• _Data rows_:
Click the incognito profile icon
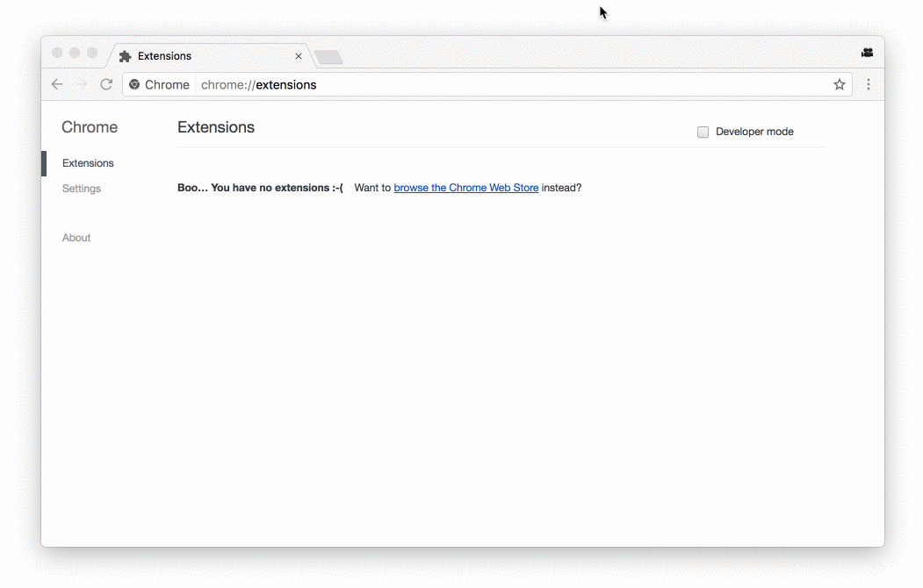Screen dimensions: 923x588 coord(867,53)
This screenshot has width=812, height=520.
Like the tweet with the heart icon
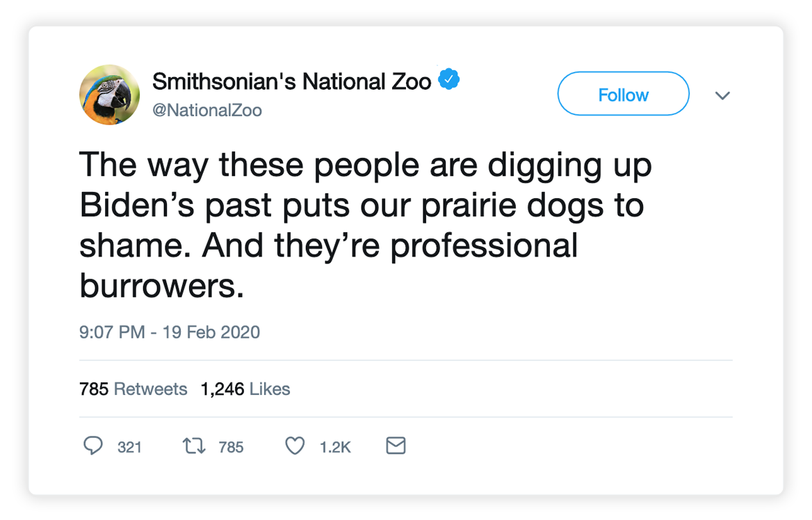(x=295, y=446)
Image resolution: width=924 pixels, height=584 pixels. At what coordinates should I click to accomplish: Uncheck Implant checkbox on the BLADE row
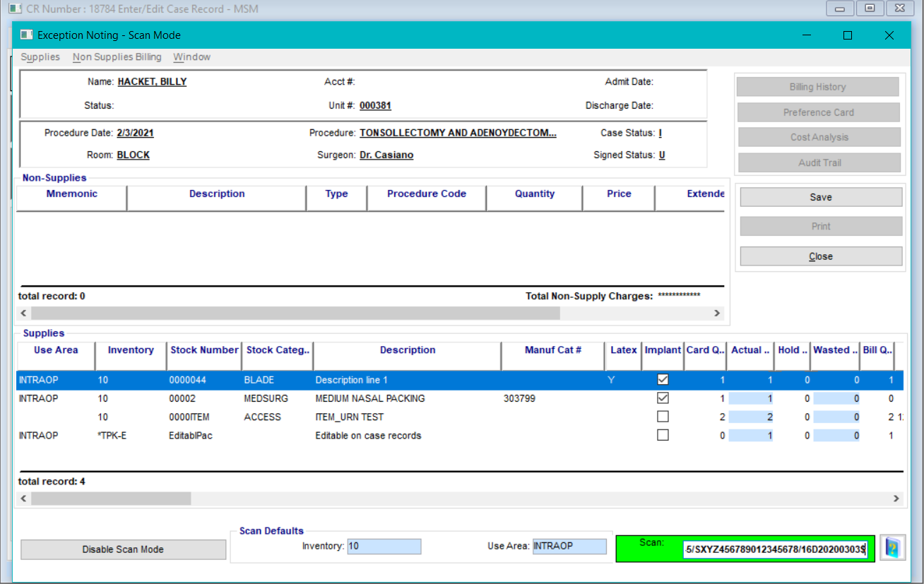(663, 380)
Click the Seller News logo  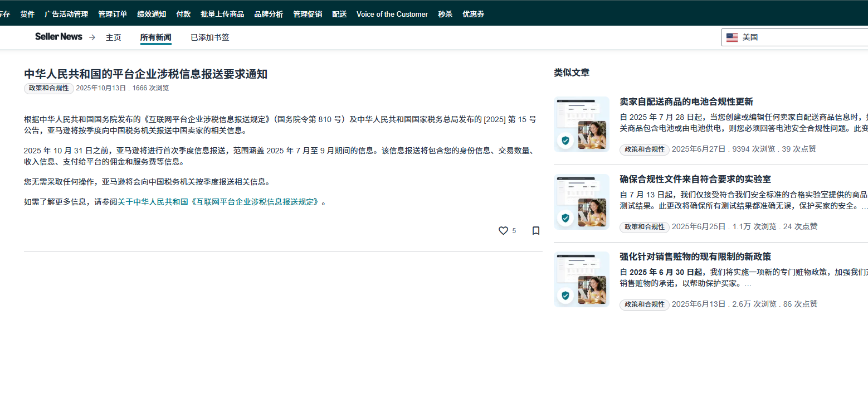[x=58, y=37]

• _Task requirements_: Find each line in the records above that contains the word "icon" and copy it out in full. Letter case matters.

• _Answer for this exercise_:
Click the incognito profile icon
Like the tweet with the heart icon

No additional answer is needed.